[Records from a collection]
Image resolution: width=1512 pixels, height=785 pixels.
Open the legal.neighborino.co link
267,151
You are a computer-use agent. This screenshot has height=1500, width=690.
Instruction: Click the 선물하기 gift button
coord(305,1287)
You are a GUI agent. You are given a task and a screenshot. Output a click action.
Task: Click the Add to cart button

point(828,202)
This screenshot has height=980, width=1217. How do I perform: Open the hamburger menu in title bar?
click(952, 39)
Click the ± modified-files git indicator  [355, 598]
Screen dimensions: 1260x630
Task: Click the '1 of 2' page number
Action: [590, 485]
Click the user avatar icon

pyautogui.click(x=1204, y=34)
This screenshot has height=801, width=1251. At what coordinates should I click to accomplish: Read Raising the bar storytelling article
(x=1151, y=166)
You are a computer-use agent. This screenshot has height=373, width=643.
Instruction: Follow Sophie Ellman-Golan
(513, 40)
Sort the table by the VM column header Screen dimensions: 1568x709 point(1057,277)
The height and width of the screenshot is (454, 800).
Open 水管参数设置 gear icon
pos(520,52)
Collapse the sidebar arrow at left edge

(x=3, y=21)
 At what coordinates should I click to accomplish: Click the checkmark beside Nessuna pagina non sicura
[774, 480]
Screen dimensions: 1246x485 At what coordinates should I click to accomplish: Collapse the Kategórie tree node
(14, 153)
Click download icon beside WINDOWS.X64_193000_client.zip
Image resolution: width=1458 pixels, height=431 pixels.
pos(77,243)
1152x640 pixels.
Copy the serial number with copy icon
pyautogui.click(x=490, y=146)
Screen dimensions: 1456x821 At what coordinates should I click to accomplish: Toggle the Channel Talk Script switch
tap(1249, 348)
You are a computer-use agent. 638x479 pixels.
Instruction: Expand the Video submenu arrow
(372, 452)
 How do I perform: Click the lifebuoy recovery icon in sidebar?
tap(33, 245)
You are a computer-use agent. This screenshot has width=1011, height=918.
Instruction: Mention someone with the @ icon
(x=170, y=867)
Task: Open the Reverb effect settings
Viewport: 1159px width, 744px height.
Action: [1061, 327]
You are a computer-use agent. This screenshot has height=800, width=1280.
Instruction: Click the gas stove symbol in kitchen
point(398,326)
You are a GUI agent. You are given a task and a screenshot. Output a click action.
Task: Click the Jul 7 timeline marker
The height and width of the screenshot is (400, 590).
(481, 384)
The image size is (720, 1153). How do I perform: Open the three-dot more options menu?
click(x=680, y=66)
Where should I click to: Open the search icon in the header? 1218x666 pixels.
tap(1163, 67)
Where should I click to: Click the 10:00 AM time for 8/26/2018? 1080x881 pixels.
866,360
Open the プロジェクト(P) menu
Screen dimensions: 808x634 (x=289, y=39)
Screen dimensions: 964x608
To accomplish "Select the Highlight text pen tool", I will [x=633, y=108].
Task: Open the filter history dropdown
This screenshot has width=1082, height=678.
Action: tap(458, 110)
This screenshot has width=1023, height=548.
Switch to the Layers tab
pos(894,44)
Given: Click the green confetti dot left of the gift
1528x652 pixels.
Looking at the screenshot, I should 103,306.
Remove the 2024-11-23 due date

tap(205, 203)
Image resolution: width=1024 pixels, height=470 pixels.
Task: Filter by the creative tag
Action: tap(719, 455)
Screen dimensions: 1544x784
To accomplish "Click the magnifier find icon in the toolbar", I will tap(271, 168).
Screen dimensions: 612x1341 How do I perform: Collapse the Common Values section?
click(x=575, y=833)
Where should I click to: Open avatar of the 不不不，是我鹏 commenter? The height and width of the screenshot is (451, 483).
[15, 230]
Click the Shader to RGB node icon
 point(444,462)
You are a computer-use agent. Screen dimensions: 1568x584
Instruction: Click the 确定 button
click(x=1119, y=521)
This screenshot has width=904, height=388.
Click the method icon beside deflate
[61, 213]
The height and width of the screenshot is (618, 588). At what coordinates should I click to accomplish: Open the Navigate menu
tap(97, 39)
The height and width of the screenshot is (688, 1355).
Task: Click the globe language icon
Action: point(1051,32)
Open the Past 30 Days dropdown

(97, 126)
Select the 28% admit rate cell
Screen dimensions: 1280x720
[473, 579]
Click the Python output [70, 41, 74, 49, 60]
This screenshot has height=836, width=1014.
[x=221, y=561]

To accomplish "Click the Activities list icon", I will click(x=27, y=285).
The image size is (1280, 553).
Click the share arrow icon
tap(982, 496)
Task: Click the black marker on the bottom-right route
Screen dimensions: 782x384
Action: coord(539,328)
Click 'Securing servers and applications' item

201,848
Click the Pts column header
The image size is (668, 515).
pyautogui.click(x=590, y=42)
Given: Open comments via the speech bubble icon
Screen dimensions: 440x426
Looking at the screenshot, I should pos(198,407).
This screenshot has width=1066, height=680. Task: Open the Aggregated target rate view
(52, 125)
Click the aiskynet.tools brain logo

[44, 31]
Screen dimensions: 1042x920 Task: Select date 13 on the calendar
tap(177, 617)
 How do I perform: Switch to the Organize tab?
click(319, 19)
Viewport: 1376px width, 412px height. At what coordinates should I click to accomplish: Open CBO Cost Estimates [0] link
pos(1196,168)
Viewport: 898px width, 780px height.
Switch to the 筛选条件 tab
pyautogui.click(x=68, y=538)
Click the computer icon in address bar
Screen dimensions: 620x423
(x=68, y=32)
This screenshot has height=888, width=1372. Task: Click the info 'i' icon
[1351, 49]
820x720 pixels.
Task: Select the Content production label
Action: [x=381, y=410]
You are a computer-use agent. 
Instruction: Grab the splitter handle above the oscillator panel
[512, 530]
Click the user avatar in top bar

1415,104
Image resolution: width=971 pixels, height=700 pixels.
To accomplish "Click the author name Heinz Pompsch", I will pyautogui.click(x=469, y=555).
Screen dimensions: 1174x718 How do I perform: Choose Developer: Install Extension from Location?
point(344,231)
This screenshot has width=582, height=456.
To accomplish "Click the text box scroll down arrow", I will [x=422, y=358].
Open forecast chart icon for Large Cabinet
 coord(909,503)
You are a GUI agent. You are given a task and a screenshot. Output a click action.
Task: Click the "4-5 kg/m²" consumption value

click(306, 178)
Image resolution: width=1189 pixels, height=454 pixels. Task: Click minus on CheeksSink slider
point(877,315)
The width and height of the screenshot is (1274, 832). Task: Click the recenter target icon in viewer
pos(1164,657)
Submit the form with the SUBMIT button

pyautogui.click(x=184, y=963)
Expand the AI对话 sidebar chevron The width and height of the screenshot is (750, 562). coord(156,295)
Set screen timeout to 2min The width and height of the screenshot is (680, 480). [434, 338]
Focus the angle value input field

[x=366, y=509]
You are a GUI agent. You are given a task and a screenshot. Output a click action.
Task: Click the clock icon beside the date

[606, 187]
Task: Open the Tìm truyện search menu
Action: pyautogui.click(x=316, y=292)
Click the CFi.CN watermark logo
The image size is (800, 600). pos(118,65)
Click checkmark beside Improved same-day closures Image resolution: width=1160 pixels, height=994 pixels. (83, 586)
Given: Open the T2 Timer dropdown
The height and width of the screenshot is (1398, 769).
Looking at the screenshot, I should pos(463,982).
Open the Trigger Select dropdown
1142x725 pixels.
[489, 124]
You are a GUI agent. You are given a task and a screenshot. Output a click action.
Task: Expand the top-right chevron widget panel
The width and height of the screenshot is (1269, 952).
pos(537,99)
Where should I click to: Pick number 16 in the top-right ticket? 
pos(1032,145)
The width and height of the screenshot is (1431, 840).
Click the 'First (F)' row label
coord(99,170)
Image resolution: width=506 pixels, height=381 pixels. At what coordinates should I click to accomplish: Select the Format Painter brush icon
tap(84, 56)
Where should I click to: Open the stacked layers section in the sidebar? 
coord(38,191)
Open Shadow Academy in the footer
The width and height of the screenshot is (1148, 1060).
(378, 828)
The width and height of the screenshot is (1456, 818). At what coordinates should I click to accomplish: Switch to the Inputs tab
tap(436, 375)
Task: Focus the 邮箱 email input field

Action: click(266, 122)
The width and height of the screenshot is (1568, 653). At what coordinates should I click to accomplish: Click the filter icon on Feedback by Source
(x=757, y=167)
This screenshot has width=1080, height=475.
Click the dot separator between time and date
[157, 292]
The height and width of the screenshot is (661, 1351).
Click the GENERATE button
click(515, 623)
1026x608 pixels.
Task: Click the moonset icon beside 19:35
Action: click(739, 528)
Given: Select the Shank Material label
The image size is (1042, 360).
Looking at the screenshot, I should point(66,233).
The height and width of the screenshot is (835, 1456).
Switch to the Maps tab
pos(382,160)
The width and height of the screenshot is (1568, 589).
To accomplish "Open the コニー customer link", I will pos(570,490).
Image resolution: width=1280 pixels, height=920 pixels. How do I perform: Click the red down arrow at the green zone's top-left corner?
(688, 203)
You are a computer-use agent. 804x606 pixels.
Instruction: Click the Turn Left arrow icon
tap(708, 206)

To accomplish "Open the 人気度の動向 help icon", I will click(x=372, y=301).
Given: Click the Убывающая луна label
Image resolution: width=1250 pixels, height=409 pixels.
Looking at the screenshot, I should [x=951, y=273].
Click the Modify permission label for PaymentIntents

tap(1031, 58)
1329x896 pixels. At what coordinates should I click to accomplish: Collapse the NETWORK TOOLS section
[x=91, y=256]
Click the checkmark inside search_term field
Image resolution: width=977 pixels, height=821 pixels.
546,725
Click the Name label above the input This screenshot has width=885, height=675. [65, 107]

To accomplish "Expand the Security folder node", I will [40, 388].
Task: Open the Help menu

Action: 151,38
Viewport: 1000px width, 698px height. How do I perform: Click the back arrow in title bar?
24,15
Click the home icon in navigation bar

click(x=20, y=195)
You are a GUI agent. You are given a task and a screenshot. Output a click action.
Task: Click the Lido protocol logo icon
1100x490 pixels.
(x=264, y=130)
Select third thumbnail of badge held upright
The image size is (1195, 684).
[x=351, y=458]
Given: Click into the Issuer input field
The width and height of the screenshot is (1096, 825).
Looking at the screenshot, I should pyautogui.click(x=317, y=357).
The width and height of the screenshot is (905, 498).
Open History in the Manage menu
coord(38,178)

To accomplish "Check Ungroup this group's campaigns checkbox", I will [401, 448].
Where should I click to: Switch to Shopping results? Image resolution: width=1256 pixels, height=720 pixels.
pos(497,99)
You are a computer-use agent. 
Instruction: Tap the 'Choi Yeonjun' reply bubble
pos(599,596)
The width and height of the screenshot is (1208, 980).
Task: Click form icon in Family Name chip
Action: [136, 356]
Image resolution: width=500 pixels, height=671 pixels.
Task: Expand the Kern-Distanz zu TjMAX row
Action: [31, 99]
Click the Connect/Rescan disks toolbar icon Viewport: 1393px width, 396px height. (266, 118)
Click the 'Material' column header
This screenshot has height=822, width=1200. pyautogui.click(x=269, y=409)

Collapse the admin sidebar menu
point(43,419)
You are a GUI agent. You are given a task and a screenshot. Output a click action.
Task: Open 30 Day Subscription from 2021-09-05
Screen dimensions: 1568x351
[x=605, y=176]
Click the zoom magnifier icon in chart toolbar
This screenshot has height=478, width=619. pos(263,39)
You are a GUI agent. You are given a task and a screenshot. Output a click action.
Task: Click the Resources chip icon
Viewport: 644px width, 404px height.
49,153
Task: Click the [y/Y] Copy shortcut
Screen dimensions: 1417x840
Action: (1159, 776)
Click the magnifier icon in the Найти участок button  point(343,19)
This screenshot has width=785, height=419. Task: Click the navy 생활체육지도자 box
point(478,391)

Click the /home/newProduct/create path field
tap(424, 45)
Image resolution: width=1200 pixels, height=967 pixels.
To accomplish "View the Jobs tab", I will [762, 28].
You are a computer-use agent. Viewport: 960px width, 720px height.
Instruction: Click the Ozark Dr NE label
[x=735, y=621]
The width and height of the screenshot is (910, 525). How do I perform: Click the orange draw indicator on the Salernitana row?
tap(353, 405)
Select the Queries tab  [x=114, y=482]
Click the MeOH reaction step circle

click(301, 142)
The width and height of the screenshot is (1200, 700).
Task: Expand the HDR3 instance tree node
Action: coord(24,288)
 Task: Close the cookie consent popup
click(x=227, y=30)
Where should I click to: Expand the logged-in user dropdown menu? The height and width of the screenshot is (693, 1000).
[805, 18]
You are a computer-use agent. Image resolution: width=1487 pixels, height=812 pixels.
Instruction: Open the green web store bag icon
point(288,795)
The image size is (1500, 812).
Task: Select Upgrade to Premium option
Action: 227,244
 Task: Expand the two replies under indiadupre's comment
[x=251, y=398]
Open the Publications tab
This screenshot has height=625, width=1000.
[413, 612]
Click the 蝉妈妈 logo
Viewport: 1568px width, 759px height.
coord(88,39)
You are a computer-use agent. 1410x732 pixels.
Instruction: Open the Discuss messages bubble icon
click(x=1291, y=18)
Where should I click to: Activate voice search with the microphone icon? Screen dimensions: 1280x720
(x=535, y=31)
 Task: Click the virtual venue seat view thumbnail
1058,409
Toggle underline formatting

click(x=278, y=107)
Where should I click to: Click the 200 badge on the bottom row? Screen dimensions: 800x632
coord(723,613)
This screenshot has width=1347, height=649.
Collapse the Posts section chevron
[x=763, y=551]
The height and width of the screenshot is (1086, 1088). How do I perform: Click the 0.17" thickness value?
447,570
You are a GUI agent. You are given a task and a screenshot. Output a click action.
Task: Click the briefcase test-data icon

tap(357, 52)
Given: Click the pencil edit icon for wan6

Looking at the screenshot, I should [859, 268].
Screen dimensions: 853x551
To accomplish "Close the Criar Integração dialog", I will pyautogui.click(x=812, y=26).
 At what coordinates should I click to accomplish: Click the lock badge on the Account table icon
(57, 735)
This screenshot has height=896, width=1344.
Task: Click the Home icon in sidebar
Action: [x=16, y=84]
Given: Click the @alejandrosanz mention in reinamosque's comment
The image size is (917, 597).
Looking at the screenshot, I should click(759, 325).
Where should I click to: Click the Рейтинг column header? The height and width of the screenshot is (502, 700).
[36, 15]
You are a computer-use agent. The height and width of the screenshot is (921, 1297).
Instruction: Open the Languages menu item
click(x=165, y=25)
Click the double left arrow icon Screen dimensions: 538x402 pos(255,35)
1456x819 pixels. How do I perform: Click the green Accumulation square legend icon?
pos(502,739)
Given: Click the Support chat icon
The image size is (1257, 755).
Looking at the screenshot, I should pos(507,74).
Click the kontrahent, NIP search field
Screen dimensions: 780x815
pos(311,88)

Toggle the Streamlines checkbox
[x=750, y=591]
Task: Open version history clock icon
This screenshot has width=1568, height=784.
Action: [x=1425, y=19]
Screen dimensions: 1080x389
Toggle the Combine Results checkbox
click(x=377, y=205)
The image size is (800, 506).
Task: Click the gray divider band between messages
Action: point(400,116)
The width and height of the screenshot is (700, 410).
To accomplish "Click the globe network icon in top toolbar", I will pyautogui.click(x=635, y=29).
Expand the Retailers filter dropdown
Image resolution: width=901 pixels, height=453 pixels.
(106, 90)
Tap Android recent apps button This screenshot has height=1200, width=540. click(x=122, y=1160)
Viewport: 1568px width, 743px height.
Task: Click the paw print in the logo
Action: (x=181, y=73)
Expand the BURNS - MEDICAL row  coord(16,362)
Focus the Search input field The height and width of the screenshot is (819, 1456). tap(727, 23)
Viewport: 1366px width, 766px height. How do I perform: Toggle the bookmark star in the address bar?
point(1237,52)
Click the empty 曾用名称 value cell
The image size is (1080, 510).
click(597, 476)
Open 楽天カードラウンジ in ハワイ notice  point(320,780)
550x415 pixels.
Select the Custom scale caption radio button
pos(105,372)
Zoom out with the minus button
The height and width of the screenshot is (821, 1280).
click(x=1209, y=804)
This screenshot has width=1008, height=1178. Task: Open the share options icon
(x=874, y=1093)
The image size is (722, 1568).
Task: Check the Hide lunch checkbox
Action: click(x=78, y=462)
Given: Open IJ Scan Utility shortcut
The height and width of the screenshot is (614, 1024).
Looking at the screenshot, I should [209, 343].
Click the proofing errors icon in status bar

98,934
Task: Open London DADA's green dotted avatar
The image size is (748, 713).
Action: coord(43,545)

* **Directions**
Starting with the line above that holds "Instruction: Click the Ozark Dr NE label" and stopping with the line that holds "You are a computer-use agent. Image", reproduce each line exactly, omitting all other lines.

* **Response area**
Instruction: Click the Ozark Dr NE label
[x=735, y=621]
The width and height of the screenshot is (910, 525). How do I perform: Click the orange draw indicator on the Salernitana row?
tap(353, 405)
Select the Queries tab  [x=114, y=482]
Click the MeOH reaction step circle

click(301, 142)
The width and height of the screenshot is (1200, 700).
Task: Expand the HDR3 instance tree node
Action: coord(24,288)
 Task: Close the cookie consent popup
click(x=227, y=30)
Where should I click to: Expand the logged-in user dropdown menu? The height and width of the screenshot is (693, 1000).
[805, 18]
You are a computer-use agent. Image resolution: width=1487 pixels, height=812 pixels.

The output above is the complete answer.